The diamond’s cut has been described as a stellar brilliant, due to the radiating pattern of facets around the culet. There are 82 facets, arranged in an unusual pattern — the star facets on the crown are vertically split and the pavilion has sixteen needle-like facets, arranged in pairs, pointing outward from the culet facet, which itself is extremely large. This makes the stone one of the earliest examples of a brilliant cut. Interestingly, high-resolution photos taken by Christie’s shows that the cut is outstanding. The facet junctions are nearly perfect, even under magnification.
It eventually became part of the ruling house of Bavaria, the Wittlesbachs, upon the marriage of Maria Elena to the Bavarian Crown Price in 1722. It was described in a contemporary inventory as a “large blue brilliant encircled with small brilliants”, and valued at 240,000 gilders. Sadly, the crown prince’s father struck financial difficulties after the wedding, and, as head of the family, he was entitled to do what he wanted with the family’s possessions.The diamond was pawned, along with a golden dinner service. When his father died a few years later, the total debt he left behind was over four million gilders. The stone was redeemed, and reset several times over the next few decades, eventually being mounted at the top of the Royal Crown, where it remained until 1918.

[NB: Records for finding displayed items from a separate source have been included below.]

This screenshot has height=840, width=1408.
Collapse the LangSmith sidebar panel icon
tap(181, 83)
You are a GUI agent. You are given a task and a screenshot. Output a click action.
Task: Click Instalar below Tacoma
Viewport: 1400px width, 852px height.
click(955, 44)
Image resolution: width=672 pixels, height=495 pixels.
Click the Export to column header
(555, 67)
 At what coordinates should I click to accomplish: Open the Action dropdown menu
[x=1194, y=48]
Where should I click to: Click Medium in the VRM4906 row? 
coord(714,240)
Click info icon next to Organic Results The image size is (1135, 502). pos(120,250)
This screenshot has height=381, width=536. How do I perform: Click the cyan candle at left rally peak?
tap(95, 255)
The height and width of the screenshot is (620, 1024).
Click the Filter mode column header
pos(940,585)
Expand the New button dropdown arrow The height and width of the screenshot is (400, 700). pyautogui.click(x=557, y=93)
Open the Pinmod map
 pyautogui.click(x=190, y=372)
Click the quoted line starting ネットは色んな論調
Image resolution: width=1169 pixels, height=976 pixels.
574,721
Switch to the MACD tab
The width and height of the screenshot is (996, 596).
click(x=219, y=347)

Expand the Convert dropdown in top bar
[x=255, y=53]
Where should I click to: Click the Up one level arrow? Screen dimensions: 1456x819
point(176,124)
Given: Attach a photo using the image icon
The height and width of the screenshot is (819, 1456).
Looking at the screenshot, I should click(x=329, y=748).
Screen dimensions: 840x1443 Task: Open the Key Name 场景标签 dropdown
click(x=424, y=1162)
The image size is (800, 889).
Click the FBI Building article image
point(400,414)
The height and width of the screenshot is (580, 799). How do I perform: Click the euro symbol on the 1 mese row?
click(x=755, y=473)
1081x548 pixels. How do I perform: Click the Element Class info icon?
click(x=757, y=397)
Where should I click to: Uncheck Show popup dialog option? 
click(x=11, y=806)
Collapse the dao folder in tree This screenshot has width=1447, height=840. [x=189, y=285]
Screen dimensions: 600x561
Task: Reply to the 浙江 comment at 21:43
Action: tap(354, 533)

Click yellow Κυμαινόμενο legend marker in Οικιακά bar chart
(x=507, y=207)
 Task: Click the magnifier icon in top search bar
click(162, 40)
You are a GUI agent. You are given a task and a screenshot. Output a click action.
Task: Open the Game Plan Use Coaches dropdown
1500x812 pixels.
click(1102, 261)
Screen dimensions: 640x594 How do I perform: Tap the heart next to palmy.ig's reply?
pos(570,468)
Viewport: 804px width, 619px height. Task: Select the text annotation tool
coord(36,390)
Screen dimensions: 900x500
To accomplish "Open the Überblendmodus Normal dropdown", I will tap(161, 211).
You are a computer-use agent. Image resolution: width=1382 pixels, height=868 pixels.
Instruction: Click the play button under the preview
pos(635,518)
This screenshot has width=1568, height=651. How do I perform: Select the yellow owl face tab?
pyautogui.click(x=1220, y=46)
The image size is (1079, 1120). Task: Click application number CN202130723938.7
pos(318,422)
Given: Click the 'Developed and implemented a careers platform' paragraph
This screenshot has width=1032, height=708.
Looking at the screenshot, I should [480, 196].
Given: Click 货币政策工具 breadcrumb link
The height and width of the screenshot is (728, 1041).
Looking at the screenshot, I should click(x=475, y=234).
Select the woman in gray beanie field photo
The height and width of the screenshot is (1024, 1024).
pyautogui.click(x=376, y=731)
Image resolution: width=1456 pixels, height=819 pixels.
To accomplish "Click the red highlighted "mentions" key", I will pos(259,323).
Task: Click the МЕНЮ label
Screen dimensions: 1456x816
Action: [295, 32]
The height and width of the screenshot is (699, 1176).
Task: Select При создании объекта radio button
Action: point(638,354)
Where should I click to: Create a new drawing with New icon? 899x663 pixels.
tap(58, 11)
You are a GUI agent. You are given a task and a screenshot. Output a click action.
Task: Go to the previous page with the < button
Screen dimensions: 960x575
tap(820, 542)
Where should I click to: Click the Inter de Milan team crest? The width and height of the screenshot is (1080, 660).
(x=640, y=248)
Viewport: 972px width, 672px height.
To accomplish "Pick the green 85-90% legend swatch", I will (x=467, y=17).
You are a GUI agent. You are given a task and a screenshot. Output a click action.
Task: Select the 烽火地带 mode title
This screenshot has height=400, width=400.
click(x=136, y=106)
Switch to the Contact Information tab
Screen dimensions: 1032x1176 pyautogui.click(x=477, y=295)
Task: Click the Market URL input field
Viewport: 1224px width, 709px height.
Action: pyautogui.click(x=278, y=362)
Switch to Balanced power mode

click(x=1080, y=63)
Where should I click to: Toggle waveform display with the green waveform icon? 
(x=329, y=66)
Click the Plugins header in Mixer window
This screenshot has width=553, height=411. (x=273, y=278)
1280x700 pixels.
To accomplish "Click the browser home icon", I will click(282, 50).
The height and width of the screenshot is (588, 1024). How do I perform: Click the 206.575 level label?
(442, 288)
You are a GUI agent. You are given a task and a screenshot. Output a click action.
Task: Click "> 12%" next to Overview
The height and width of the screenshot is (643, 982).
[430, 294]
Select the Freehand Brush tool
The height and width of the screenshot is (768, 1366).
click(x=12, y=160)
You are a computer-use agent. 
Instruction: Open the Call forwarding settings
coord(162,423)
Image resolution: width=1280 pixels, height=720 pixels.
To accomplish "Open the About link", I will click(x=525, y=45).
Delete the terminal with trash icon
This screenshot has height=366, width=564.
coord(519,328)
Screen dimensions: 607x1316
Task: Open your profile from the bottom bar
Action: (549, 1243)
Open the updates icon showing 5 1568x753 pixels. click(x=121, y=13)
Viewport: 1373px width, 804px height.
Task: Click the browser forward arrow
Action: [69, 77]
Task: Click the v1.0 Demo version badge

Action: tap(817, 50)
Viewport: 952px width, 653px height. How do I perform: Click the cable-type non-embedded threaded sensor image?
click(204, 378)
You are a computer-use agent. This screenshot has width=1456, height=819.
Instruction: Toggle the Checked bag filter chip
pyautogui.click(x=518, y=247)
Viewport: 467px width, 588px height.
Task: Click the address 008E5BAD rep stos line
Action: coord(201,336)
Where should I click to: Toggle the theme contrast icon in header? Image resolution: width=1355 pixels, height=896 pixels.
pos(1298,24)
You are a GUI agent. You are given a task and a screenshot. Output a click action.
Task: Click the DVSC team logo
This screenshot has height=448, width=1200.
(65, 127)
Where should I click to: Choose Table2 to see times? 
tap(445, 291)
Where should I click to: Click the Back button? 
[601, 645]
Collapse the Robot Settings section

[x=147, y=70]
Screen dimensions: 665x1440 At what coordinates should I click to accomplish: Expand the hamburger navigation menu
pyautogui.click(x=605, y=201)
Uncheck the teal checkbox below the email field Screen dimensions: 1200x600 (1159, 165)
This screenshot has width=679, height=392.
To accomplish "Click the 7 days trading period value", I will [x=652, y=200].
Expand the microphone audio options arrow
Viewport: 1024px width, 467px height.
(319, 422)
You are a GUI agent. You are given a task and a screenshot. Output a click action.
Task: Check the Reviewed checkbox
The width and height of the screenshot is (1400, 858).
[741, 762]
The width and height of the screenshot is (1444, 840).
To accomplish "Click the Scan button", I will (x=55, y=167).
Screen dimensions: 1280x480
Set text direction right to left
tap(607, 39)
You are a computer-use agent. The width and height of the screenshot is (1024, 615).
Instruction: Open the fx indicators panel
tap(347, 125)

After the first world war, Bavaria became a republic, and the Royal family became impoverished. It was eventually decided by the government (in 1931) to sell the stone to alleviate the hardship experienced by the Royals. It was sold at Christie’s in London, where it appeared to sell for £5,400. There is some doubt as to whether or not the sale was geniune or not, and perhaps the diamond was unsold at the auction.
What is known for sure is that the stone disappeared from the public eye for a generation, reappearing in 1955 at the World Exhibition in Brussels. In 1962, it was quietly shown to a diamond polisher to recut it, but he refused, and formed a consortium to buy the diamond, at that stage valued at £180,000.
In the recent past (in 2008), Lawrence Graff purchased the diamond for 16 million pounds, a world record auction price for the diamond. He had it slightly recut, reducing the weight by 4 carats and improving the clarity from VS to Internally Flawless. This recutting caused some controversy, with some suggesting that the scratches on the diamond formed a part of its story, and with Graff stating that he had merely removed some minor damage from the diamond.
In 2011 Graff sold the diamond, apparently to the Emir of Qatar.
The diamond exhibits deep red phosphorescence. This quality, along with the shade of blue, had led some people to speculate that the diamond was once part of the same piece of rough that the Hope diamond came from; this seems rather fanciful. The two diamonds were exhibited together in 2011 in the Smithsonian Museum, where the colours could be clearly seen to be different.